===== Data records

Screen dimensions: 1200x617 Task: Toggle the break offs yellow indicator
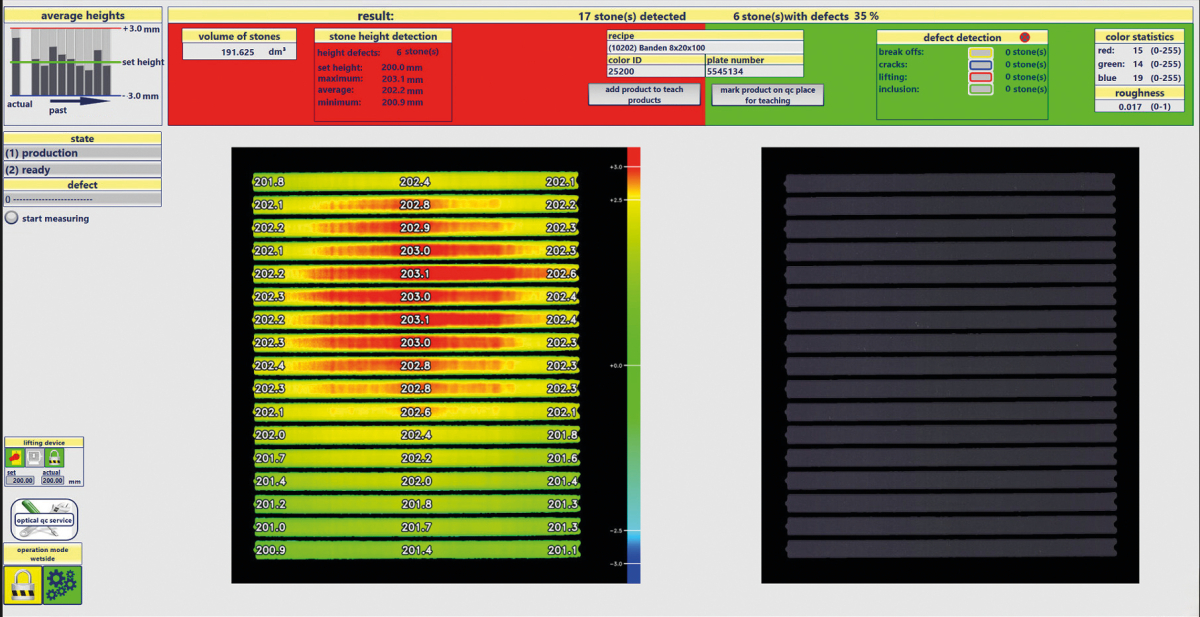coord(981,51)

==========
===== Data records

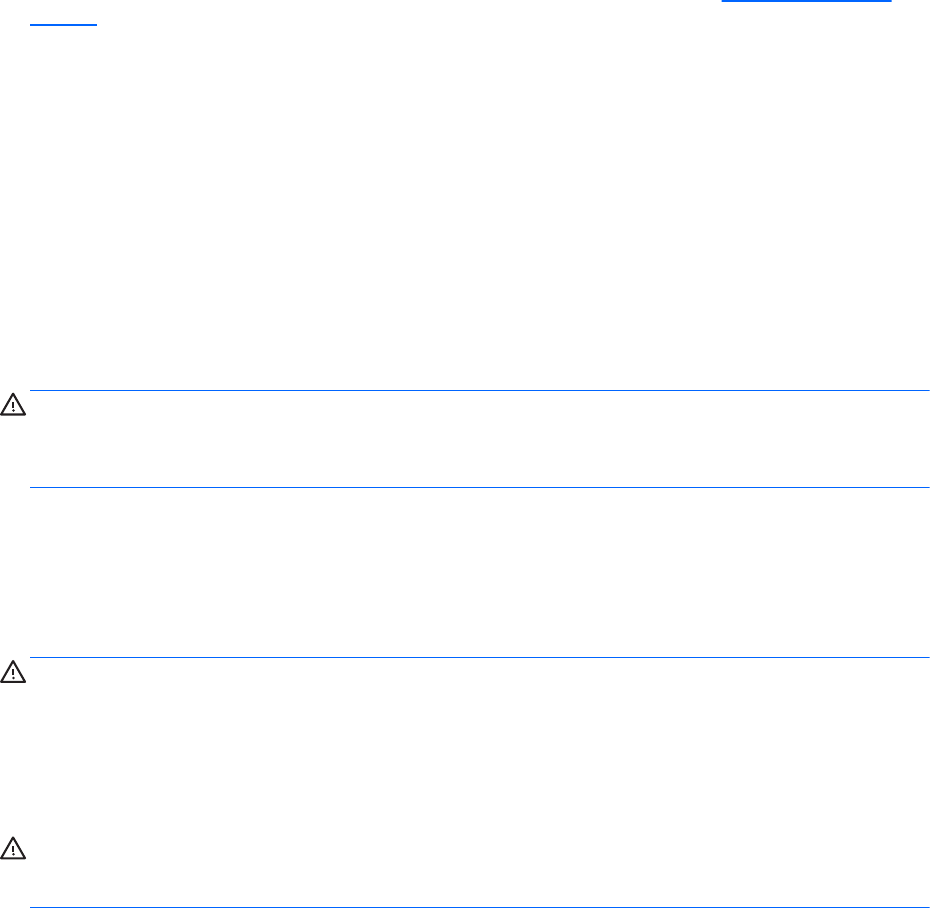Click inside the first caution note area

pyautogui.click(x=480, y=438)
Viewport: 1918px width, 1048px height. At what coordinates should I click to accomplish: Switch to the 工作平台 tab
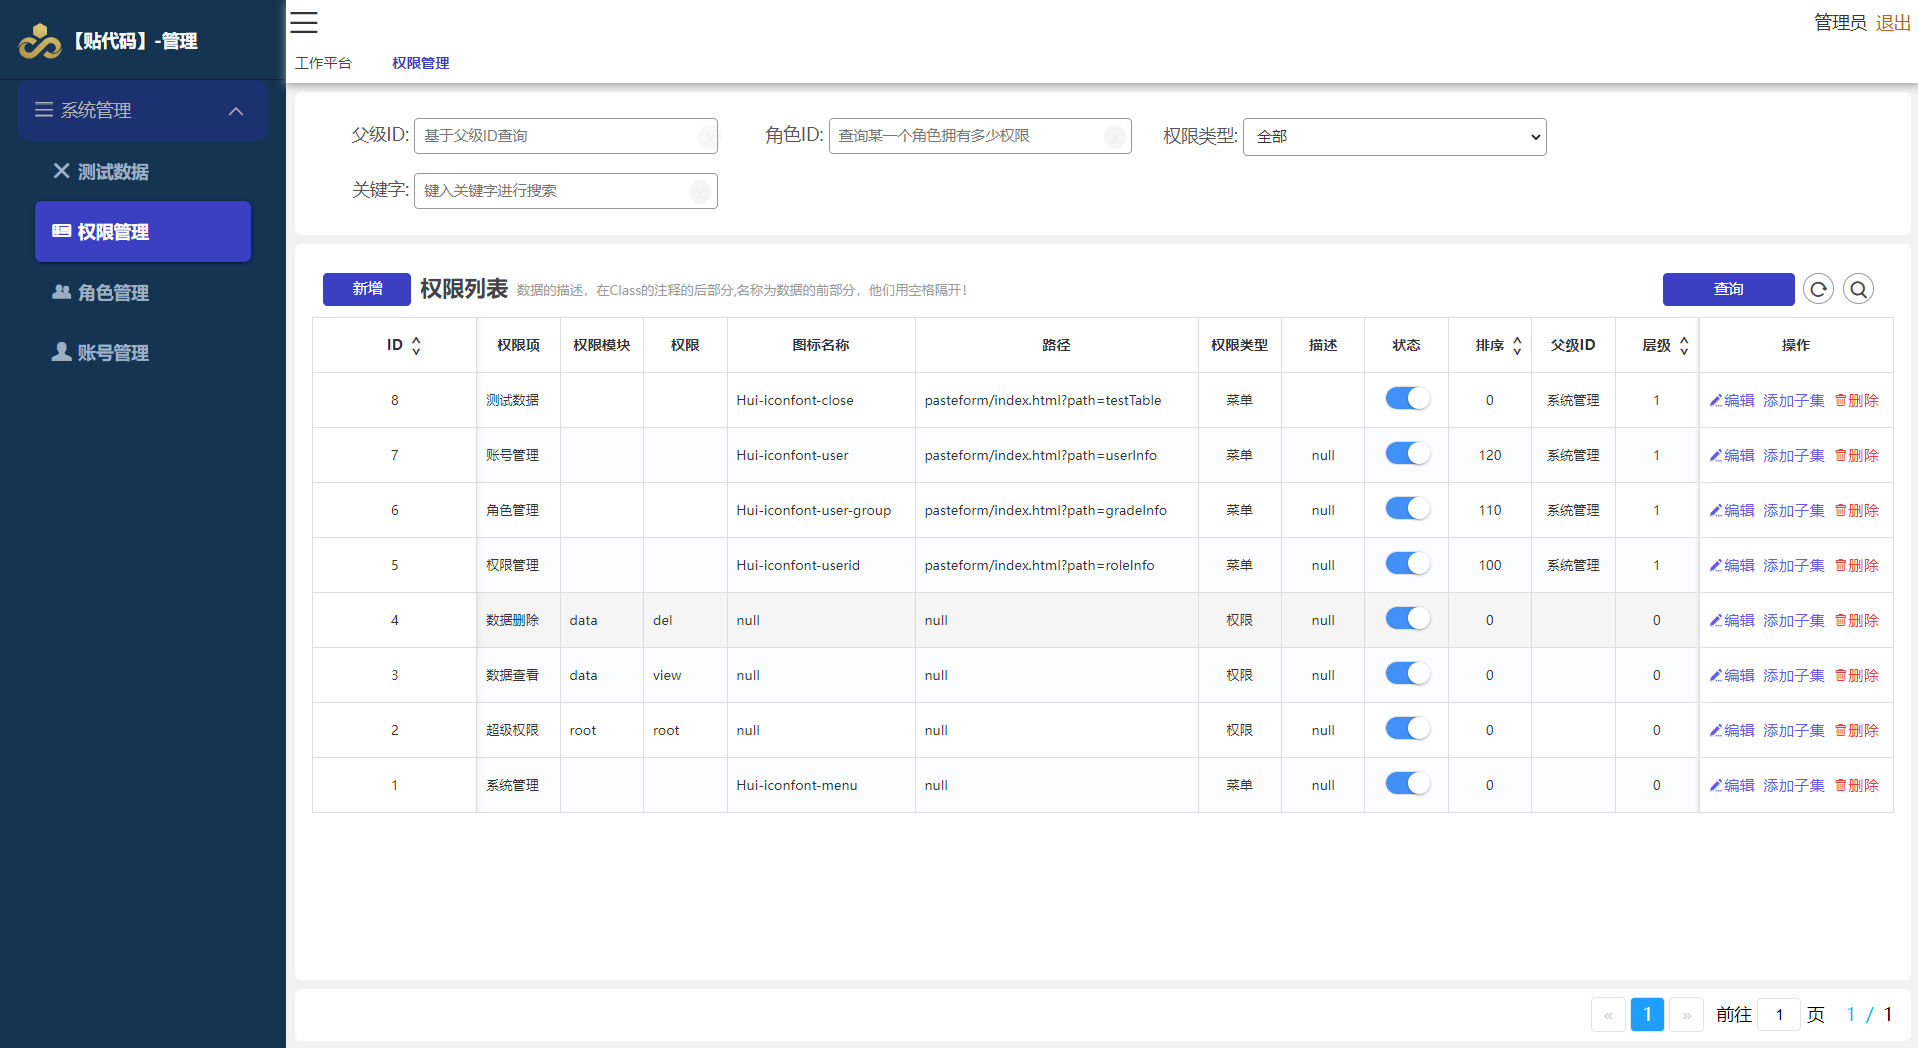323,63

==========

Description of the task: Convert everything in the listing from the line containing "Screen dimensions: 1200x617" down to the line containing "coord(981,51)" into a JSON list of strings, one string per line, skipping blank lines. Omit the pictures.

Final result:
[
  "Screen dimensions: 1200x617 Task: Toggle the break offs yellow indicator",
  "coord(981,51)"
]